A razão é muito simples. A elite tem sobrenome. Gente do povo é conhecida apenas por nome ou apelido, mas sobrenome nasce de herança. De modo que, a gente do povo nunca vai ser elite, por mais dinheiro ou poder que possa alcançar.

Expliquei para o meu filho que, mesmo casando com alguém da elite, estaria sempre um degrau abaixo. E que logo iria sentir isso de perto.

O que diferencia a elite do povo é o convívio. As relações do dia a dia são muito diferentes. A convivência da elite é somente com ela mesma. Tem suas festas, comemorações, casamentos, batizados, velórios, onde a presença do povo é apenas tolerada.

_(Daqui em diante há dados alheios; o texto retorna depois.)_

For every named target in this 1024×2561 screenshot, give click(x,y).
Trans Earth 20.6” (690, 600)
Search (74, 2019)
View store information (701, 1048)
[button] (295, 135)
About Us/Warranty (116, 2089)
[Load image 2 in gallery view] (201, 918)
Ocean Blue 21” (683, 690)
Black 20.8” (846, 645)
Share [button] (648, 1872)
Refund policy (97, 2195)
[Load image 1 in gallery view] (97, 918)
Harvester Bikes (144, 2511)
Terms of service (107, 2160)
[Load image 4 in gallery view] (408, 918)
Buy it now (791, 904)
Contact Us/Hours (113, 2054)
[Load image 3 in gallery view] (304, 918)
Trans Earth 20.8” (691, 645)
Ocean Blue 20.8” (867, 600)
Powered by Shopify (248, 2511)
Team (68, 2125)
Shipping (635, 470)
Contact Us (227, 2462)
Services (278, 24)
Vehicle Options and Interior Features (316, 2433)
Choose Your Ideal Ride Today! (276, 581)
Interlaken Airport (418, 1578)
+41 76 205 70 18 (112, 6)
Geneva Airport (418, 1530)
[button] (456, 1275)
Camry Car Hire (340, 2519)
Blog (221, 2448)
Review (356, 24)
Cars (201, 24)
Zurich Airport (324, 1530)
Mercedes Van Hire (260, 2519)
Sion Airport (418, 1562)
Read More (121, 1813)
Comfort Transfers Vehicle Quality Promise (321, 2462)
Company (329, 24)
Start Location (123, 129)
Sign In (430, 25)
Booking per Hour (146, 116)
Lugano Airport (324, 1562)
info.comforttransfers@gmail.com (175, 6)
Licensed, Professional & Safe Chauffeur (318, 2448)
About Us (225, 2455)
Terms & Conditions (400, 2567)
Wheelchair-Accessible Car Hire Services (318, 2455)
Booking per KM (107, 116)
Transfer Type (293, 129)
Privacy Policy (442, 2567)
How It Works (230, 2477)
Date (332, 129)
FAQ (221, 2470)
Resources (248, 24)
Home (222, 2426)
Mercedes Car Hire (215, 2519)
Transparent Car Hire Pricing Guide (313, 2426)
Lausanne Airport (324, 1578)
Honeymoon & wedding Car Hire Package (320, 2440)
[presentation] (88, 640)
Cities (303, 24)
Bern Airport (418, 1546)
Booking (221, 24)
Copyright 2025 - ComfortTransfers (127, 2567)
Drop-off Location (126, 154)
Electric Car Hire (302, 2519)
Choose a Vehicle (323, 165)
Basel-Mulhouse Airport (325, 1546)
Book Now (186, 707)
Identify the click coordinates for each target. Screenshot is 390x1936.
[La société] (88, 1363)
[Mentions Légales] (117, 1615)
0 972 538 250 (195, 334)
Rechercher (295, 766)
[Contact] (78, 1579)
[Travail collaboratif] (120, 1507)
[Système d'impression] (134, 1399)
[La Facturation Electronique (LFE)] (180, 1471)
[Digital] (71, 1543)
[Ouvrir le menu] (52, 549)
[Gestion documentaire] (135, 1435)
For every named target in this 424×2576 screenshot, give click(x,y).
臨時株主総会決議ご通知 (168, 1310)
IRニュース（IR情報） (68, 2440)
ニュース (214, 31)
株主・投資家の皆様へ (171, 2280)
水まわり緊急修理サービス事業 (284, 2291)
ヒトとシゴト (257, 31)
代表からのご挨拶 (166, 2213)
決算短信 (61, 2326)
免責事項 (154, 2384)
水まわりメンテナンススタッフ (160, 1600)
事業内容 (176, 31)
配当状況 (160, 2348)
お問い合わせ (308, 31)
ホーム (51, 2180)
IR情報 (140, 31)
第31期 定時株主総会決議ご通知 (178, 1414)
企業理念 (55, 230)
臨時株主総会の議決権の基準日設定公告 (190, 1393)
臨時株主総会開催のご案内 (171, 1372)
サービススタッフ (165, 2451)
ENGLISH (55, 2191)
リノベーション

Elite nunca fica à vontade na presença de povo.

O povo também faz suas festinhas e reuniões, onde a presença da elite é indesejada. Gente do povo não se sente à vontade com figurão em sua casa. 

Eu sei, compadre, que estou abusando demais de sua paciência com esse meu lero-lero. Peço desculpas. Sei que o compadre é advogado, político respeitado, e eu um simples boiadeiro. Sei que o senhor é um homem de recursos, mas eu também tenho algum dinheiro. 

Agora lhe peço para continuar me ouvindo, sem resmungar. O senhor não deixou que sua filha namorasse o meu filho. Quando vim aqui, na sua casa, pedir permissão para o namoro, o compadre fingiu concordar e até abençoou, na minha frente, o flerte do casal. Mas, logo que virei as costas, fiquei sabendo da surra que o senhor aplicou na menina. Tão violenta que ela ficou dois meses sem mostrar a cara na rua.

Meu filho queria buscar a moça na marra. Não deixei. Respeitei a decisão do compadre com a sua família. Somente não consegui engolir a mentira e a vergonha que o compadre me fez.

Se quer saber, o menino nunca mais foi o mesmo. Perdeu o entusiasmo da vida. Só fala em vingança, ainda mais agora que aconteceu essa tragédia com a sua filha.

Vim lhe visitar, mas a tropa está comigo, bem aí na porta da rua. Meu filho se encostou no alpendre da casa, esperando.

A verdade é que a menina não faleceu de raquitismo, conforme vocês disseram. Morreu de desgosto. O povo diz até que bebeu veneno. 

Mas, isso não é comigo. É assunto entre o compadre e o rapaz. Prometi a ele que tudo iria se resolver. Do nosso jeito. 

Aqui me despeço do compadre, e com a sua licença:

— Pode entrar, Diolino! Vem tomar a benção do padrinho!